In der Regel lasse ich frei spielen und greife nur ein, wenn Dinge nicht so funktionieren, wie wir uns das vorstellen. Wir verfolgen keinen Schwerpunkt während des freien Spiels, zumal wir ja auch unterschiedliche Mannschaften haben und da unterscheiden sich die Schwerpunkte innerhalb des Sieben-Wochenplans. Hier geht es also mehr um das „Zocken“ und darum, sich frei austoben zu können.
Gruppe P2: Peak Height Velocity
Hier stehen Bewegungsvariationen im Mittelpunkt. Dadurch wollen wir eine verlässliche Bewegungsqualität gewährleisten. Die Inhalte aus der Pre-PHV-Gruppe werden aufgegriffen und um einige Abläufe erweitert. So trainieren wir viele verschiedene fußballspezifische Bewegungen, wie zum Beispiel das Springen oder auch das Landen. Mitunter arbeiten wir hier auch schon mal mit kleinen Gewichten, aber vorrangig noch viel im Spielerischen. Auch wenn sich der Körper relativ schnell an die Anforderungen gewöhnt, müssen wir dennoch behutsam vorgehen, da sich die Gelenke in der Wachstumsphase ständig anpassen. Insofern kann es schon mal vorkommen, dass wir einzelne Spieler aus dem Training rausnehmen müssen, wenn sie Schmerzen bei bestimmten Übungen empfinden.
Nach dem Athletikteil soll es darum gehen, dass die Jungs wie auf dem Bolzplatz kicken können. Lediglich während der Trinkpausen coachen wir etwas mehr. Diesmal trainieren wir auf zwei Feldern: 6 gegen 6 auf Großtore und 4 plus 1 gegen 4 auf Minitore. Bei der Zusammensetzung der Mannschaften achten wir darauf, dass jedes Team ungefähr über die gleiche Anzahl an Altjahrgängen verfügt.

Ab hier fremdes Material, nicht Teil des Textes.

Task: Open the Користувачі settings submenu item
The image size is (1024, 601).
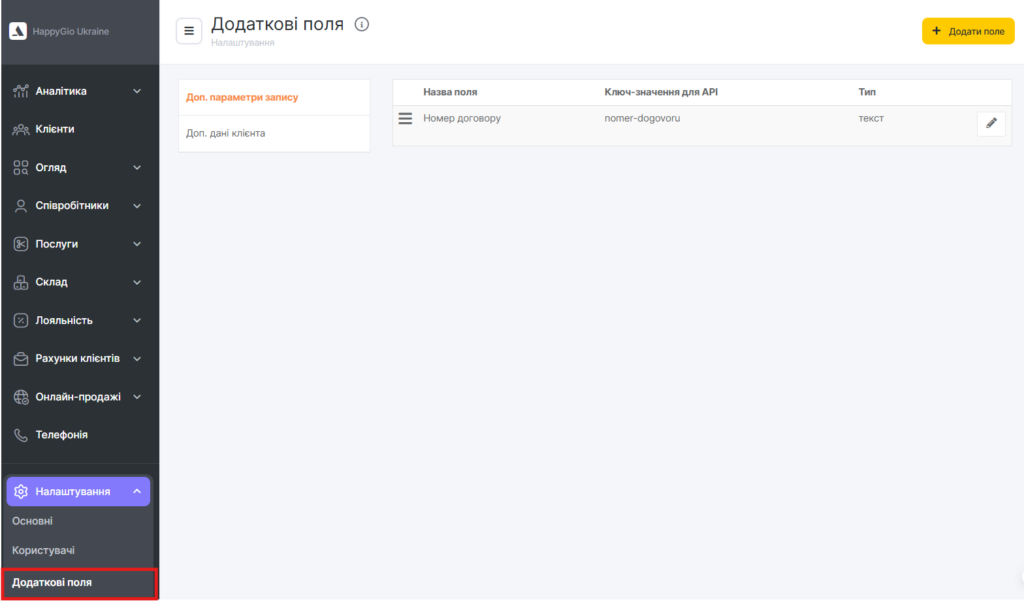Action: tap(43, 551)
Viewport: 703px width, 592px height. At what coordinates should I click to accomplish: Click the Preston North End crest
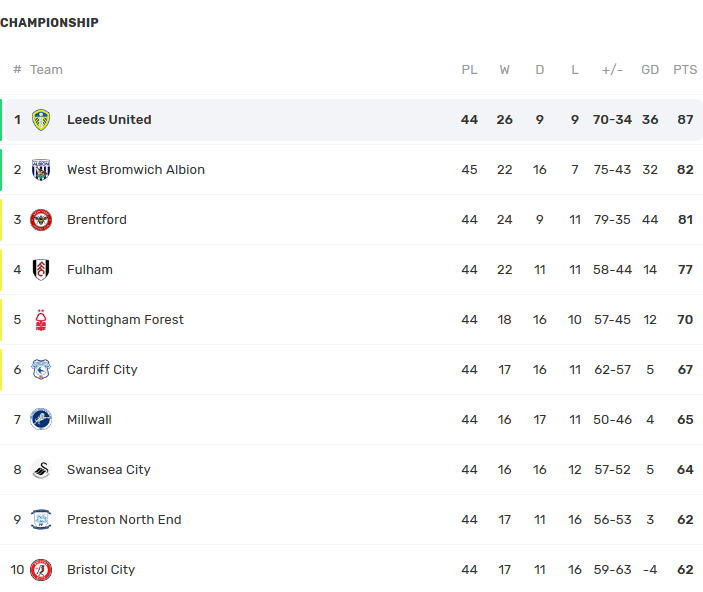coord(41,519)
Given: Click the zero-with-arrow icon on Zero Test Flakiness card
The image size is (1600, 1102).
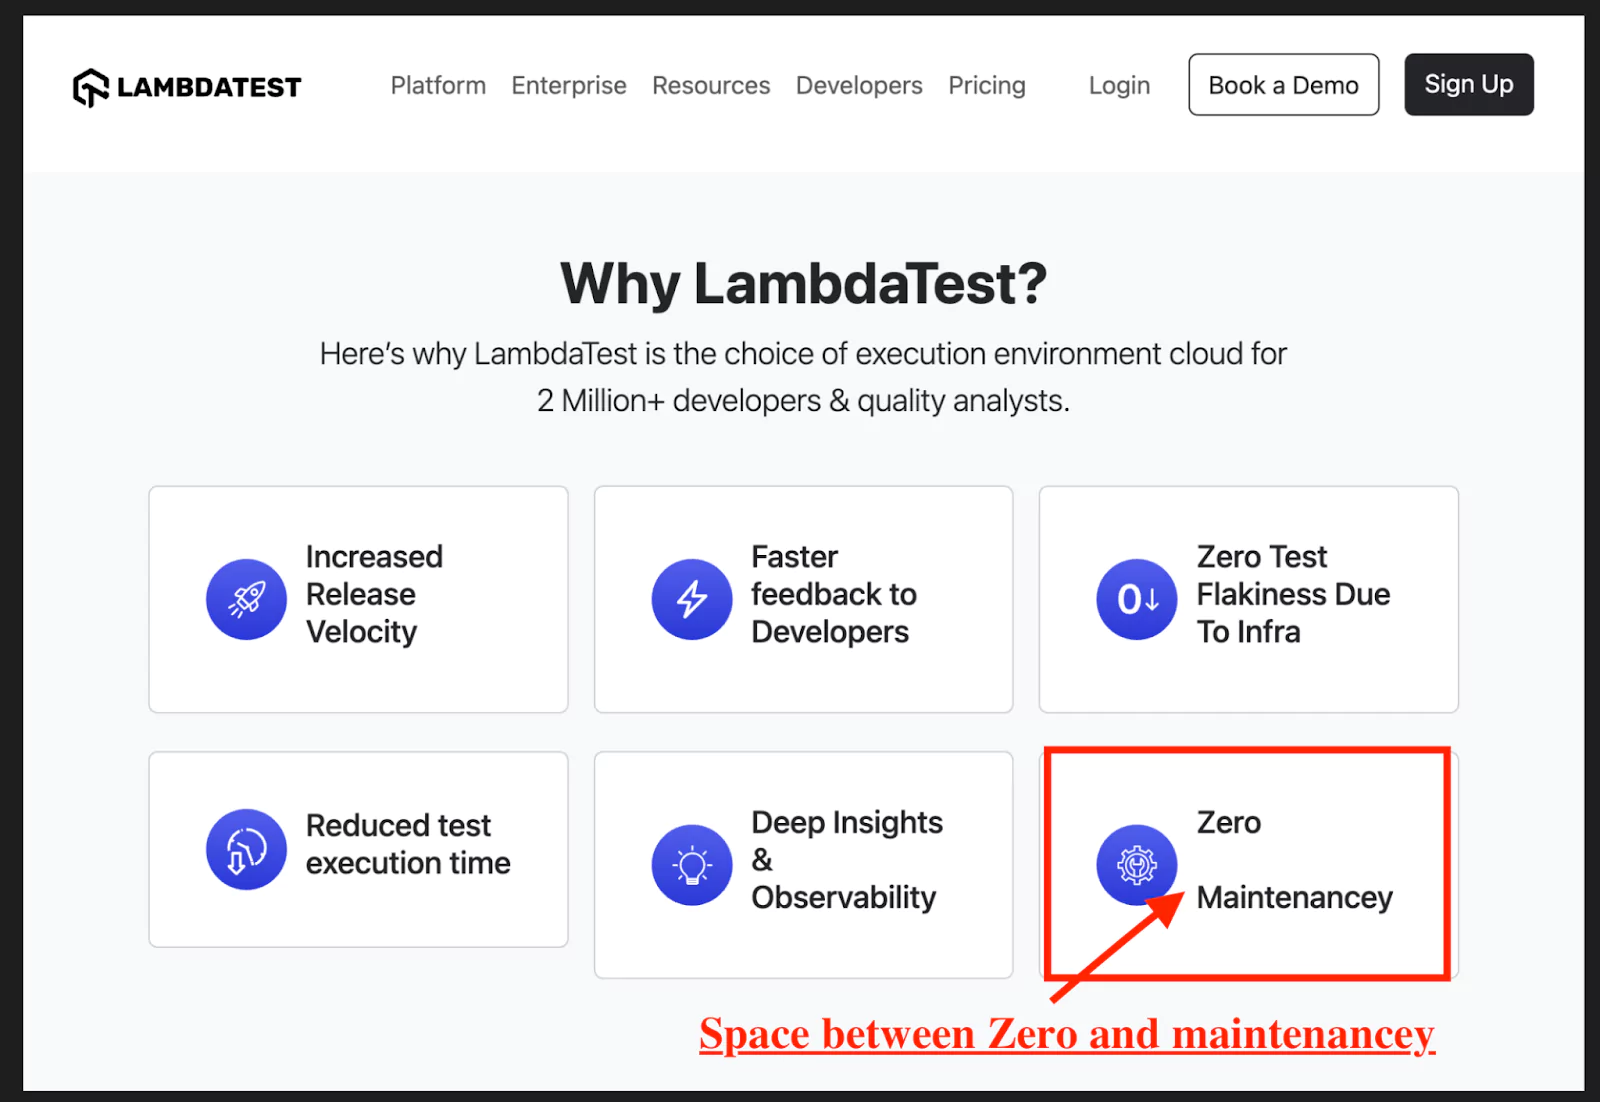Looking at the screenshot, I should (1136, 599).
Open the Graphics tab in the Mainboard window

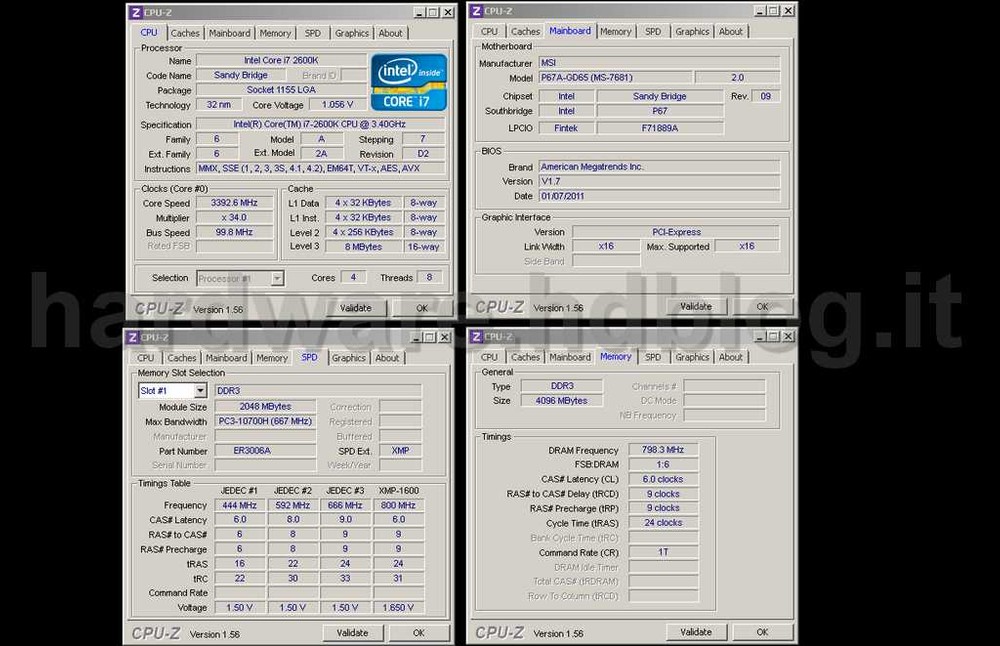pyautogui.click(x=692, y=32)
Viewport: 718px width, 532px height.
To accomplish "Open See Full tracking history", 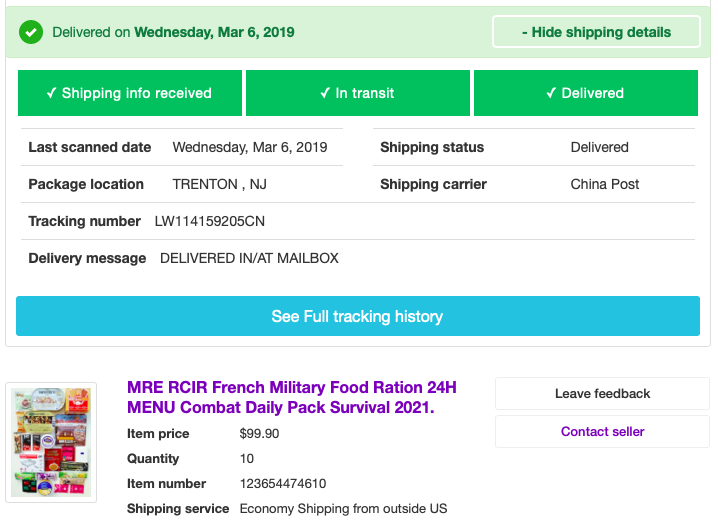I will (x=357, y=316).
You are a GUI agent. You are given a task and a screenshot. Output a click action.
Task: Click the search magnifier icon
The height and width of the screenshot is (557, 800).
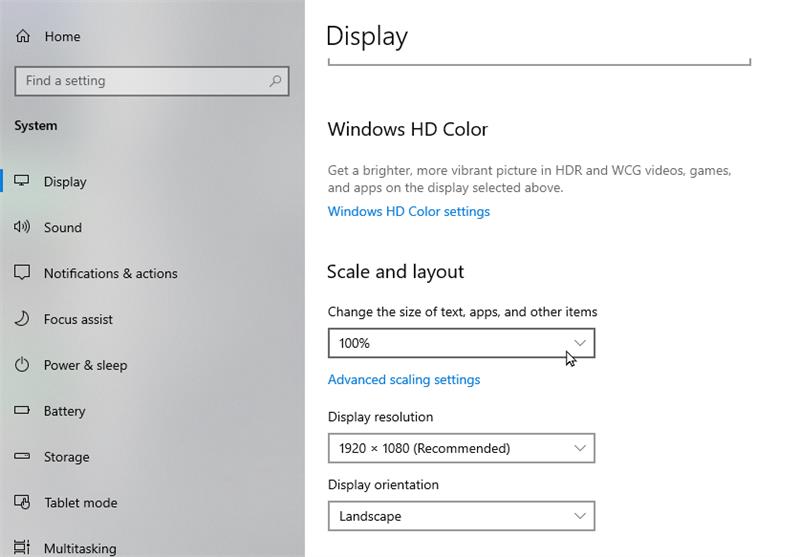pos(275,81)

Gruppe 3: Post-Peak Height Velocity
Bei den am weitesten entwickelten Spielern legen wir den Fokus auf das Lernen funktioneller Bewegungen und greifen in diesem Zusammenhang auch auf Zusatzbelastungen zurück. Darüber hinaus zielen wir darauf ab, durch gezieltes Muskeltraining Verletzungen vorzubeugen. Hier trainieren wir vor allem fußballspezifische Muskeln wie den hinteren Oberschenkel oder ganz allgemein die Beinkraft in einem höheren Umfang. Generell legen wir für die Arbeit mit dieser Gruppe verschiedene Schwerpunkte fest, die wir alle vier Wochen anpassen. Dabei geht es uns auch darum, die Jungs auf die kommenden Altersklassen vorzubereiten, in denen das Krafttraining schließlich ein fester Bestandteil des Trainingsplans ist.
Während wir im normalen Mannschaftstraining mehr auf taktische Inhalte achten und entsprechend coachen, steht hier das Spielen im Vordergrund.